• PROBLEM TO SOLVE:
From the line with "This screenshot has height=499, width=819." through the end of the items, switch "arrow" to "chevron" and give those lines again with nothing else changed. Leave the pictures out of the answer.

• THE DATA:
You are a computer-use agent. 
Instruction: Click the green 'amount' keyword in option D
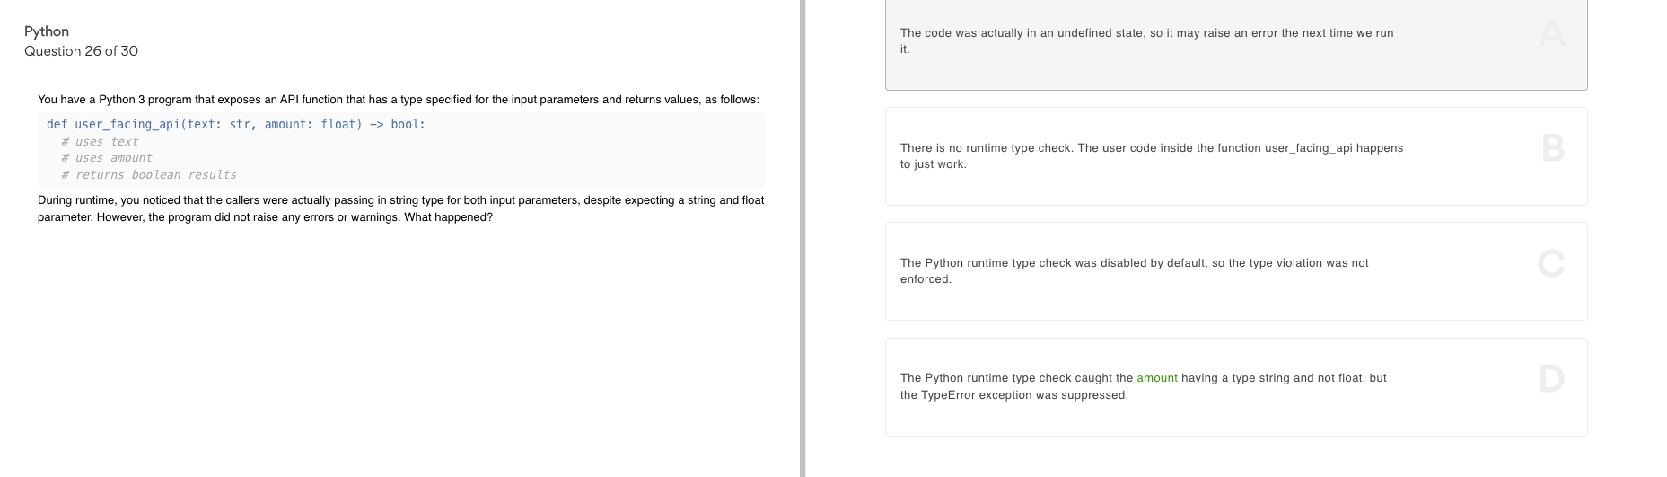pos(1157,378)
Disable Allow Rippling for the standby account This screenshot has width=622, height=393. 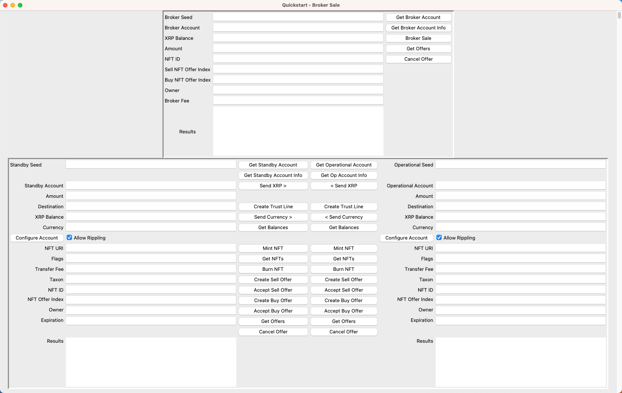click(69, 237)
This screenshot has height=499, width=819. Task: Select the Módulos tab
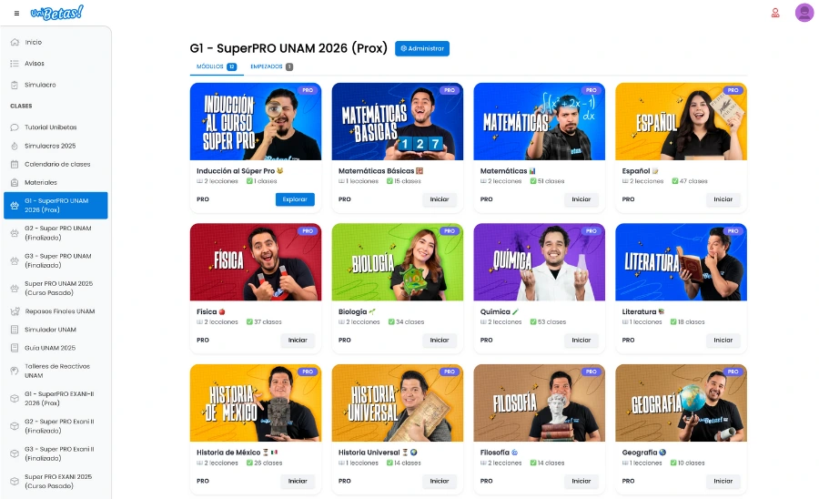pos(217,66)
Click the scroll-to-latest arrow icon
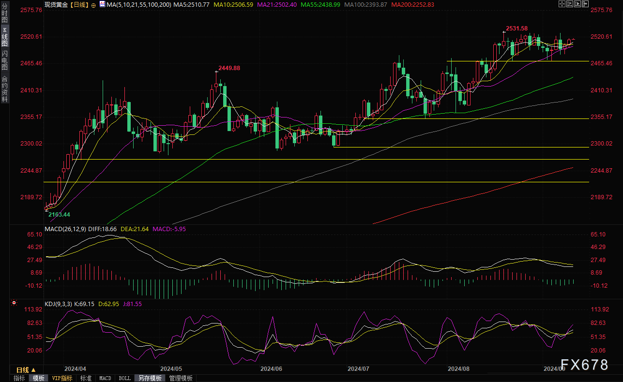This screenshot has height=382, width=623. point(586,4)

• TASK OUTPUT:
This screenshot has height=499, width=819. Task: Select the Módulos tab
pos(217,66)
Click the scroll-to-latest chevron icon
This screenshot has height=382, width=623. point(586,4)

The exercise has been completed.